Source:
https://scmp.com/article/122465/activist-seized-border-post

Activist seized at border post

FORMER prisoner and veteran campaigner Harry Wu Hongda has become the latest pawn in the US-Sino political dispute.

American consular officials were on their way to the city of Horgas, where Mr Wu was detained as he tried to cross into China from Kazakhstan last week, US State Department spokesman Christine Shelly said.

Mr Wu, head of the California-based Laogai Research Institute and a regular investigator into forced labour camps and the trade in human organs in China, was apparently on another secret mission but was recognised by officials at passport control.

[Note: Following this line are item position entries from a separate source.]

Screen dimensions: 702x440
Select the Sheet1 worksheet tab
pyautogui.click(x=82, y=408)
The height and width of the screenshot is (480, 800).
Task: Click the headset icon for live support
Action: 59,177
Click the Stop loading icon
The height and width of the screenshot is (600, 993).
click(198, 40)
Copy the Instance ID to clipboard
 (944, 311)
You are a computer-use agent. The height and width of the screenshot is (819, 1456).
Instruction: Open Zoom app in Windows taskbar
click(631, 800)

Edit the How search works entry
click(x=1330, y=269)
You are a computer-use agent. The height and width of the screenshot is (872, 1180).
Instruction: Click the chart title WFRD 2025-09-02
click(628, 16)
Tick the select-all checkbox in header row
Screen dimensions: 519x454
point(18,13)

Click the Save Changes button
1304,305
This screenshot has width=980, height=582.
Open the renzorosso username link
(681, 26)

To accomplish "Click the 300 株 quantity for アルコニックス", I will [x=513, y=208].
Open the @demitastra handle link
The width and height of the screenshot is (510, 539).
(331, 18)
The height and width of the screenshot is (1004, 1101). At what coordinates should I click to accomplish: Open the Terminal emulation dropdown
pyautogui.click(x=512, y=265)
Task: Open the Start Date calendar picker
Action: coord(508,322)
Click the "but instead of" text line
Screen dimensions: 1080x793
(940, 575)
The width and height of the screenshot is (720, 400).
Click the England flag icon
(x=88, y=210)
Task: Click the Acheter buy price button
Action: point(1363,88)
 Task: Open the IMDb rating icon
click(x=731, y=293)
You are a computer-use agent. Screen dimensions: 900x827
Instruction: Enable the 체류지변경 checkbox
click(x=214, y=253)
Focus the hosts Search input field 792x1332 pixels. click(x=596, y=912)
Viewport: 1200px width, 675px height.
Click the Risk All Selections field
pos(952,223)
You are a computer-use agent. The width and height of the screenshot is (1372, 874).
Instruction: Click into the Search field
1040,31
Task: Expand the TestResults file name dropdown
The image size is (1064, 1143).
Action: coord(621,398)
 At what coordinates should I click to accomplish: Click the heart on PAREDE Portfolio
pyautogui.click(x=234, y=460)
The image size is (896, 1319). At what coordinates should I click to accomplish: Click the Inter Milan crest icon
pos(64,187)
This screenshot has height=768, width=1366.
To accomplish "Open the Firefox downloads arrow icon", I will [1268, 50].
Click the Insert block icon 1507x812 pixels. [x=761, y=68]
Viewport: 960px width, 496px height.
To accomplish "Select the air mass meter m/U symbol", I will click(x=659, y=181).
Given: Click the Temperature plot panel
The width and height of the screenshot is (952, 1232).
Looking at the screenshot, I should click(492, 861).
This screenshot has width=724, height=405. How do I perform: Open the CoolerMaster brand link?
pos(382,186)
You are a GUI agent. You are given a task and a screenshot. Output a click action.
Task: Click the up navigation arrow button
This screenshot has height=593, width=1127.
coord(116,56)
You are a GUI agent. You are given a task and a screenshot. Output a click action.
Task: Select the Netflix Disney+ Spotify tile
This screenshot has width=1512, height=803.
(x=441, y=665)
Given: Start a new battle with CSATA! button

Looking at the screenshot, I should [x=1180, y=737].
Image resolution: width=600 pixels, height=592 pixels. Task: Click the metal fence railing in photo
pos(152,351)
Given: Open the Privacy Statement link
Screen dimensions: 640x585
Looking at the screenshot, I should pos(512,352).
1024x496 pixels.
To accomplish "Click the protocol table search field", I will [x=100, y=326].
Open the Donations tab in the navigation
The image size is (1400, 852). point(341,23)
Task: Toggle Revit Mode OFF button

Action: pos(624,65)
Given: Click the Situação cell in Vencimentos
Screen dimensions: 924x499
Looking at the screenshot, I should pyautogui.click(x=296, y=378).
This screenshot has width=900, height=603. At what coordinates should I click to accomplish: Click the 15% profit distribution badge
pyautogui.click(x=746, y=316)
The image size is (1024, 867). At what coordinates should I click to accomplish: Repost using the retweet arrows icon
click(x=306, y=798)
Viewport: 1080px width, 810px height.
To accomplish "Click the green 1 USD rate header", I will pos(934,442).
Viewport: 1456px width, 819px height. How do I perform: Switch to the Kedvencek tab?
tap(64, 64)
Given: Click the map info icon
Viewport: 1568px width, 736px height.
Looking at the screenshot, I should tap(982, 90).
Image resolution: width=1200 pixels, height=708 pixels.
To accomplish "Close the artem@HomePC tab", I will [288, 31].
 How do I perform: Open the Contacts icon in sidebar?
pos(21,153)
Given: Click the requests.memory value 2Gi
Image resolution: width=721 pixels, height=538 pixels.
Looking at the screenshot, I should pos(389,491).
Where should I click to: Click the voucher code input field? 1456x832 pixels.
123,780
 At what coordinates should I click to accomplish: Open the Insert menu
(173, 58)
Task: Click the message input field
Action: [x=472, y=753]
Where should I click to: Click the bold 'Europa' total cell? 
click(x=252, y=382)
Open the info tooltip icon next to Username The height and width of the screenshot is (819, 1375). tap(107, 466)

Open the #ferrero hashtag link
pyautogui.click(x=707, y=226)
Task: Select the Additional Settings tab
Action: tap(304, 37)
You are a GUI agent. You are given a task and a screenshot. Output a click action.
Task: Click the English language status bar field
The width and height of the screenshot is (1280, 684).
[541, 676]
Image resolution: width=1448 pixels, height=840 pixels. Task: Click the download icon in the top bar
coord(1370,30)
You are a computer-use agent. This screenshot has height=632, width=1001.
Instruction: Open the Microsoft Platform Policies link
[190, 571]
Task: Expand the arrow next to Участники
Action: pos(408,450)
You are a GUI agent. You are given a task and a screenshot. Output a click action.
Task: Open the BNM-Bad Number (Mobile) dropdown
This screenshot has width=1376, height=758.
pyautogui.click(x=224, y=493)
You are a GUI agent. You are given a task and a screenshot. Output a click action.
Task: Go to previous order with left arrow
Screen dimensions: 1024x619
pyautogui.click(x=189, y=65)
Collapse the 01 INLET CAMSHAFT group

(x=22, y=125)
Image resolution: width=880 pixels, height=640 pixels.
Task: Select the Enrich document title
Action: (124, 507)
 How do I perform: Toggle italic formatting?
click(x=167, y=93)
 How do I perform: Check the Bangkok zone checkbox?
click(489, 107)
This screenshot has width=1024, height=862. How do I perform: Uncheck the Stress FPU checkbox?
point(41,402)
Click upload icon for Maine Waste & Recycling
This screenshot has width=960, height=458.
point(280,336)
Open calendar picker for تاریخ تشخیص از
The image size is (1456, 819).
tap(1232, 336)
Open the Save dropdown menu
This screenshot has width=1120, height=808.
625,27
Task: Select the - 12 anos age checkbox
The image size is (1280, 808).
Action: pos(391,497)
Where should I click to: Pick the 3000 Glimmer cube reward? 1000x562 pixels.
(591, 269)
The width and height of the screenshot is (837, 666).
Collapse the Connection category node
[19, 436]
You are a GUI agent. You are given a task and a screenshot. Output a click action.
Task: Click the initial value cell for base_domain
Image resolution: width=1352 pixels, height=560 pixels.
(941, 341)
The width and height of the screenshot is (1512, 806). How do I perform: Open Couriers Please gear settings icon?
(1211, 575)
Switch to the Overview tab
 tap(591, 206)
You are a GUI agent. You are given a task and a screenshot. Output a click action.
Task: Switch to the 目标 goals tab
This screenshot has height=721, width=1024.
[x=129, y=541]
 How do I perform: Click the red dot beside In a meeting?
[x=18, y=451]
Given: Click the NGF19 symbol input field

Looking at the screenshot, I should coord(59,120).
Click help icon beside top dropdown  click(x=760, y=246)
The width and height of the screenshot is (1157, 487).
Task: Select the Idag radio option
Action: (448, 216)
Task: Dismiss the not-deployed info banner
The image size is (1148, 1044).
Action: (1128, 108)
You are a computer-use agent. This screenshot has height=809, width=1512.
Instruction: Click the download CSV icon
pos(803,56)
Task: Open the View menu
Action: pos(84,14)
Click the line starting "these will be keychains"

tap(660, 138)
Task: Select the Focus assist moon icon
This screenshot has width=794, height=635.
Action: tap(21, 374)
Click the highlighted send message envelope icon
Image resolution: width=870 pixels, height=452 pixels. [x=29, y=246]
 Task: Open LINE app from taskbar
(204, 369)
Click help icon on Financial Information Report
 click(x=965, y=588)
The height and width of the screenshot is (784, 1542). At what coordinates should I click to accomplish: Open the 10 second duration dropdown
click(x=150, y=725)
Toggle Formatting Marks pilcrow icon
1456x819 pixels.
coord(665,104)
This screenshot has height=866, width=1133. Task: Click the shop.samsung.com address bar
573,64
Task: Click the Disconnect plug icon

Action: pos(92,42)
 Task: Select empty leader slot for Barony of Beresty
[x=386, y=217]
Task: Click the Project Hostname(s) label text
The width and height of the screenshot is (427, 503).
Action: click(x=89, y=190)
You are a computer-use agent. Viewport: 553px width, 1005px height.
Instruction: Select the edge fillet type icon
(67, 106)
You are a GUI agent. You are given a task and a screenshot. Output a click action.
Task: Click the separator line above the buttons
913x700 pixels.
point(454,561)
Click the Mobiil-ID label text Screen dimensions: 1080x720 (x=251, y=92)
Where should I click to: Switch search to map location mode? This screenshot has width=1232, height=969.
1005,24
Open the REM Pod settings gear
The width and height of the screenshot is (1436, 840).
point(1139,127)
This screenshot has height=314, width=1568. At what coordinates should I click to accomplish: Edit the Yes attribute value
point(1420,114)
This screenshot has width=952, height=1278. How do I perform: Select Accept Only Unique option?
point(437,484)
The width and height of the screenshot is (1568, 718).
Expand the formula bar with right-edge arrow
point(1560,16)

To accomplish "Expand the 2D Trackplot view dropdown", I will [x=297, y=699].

China confirmed Mr Wu was under detention but said the activist was being investigated for illegally entering restricted areas during a visit last year.

Foreign Ministry spokesman Chen Jian said Mr Wu and his female American travelling companion had been stopped by border authorities as they entered Xinjiang on June 19.

Mr Chen, citing information from public security authorities, identified the second individual as Haowei'er Su - a Chinese transliteration of the name Sue Howell.

He denied that the pair had been 'arrested', saying the authorities had questioned their entry documents and visas and made investigations.

'The investigation into Haowei'er Su is over,' Mr Chen said.

Ms Howell was expelled from China and is now back in the US, but Mr Wu was being lodged in a hotel in the oil-town of Karamay, at the expense of the local authorities.

It was not clear why the information contradicted that of the US State Department and if the authorities had moved Mr Wu to Karamay.

Checks were still being carried out on the activist in relation to a trip to China from April 1 to May 6, 1994, Mr Chen said.

'Without the approval of the relevant supervising authorities of China, Mr Wu Hongda repeatedly entered restricted or non-open areas and organisations of China, thus violating the laws of the People's Republic of China on the entry and exit of aliens,' he said.

During his trip last year, Mr Wu, 58, worked with a British television crew, secretly videotaping sales of human organs.

Republican Congressman Chris Smith, who has invited Mr Wu to testify on prison labour before a House sub-committee, was last night 'very upset' over his detention, said an aide, and would press the Chinese Embassy in Washington for Mr Wu's immediate release.

However, Mr Wu's colleague at the Laogai Institute in Washington, Jeff Fiedler, said he feared Mr Wu had become caught in the middle of a political dispute.

'There's no doubt that the Chinese have known who he is since last week,' said Mr Fiedler. 'This is all political. But I don't think it's in their interests to make him into a martyr.' 'It is serious if they are trying to pin [his alleged offences] last year on him,' said Mr Fiedler. 'My view is that the revelations on forced labour burned them, but the organ stuff sent them into orbit.' Mr Wu's wife, with whom he has entered China on undercover investigations, yesterday flew from California to talk to authorities in Washington.